“I miss my family that I haven’t met.” While on the ride home from school today, Sage and Lindsey were talking about their ancestors, who they were and what they meant to them. I just loved Autumn’s comment, how little kids can be so loving at such a young, innocent age it amazes me.
Except from the long hospital stays and the really rough tantrums that Autumn can have, life has been good and I am very thankful for that. Some days are more challenging than others and for some reason today was one of those days. Normally, it’s as if everything feels fairly normal, fairly good and then all of the sudden a small, seemingly inconsequential interruption can change the course of one day. I try not to give those moments much energy, but it isn’t always that easy.

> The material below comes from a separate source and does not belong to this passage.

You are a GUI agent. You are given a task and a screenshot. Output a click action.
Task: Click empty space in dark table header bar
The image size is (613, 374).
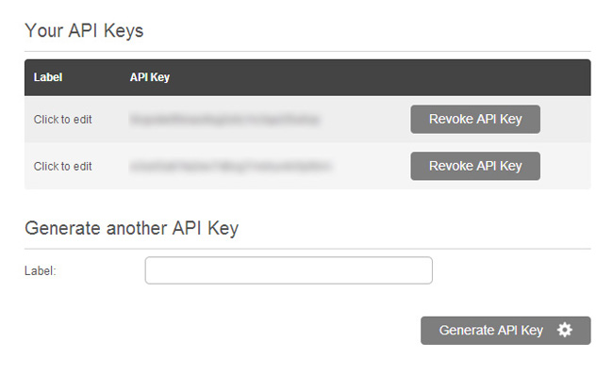pyautogui.click(x=372, y=77)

The interaction between Autumn, Sage and Lindsey is great at times (I am assuming this is normal for most sisters), but at other times, it can be so difficult! Sage will say that she feels Autumn gets everything she wants and it’s unfair. Lindsey won’t verbalize that, but her actions display the same sentiment. It feels like there needs to be some sort of play book, something to which I can refer to in case of emergency or other trauma. In a sense I guess we all reinvent the wheel at some point, however useless that seems.
My friend treated me to a meditation yoga class this evening at our local gym. It was relaxing and wonderful and just what I needed, thanks Roxanne!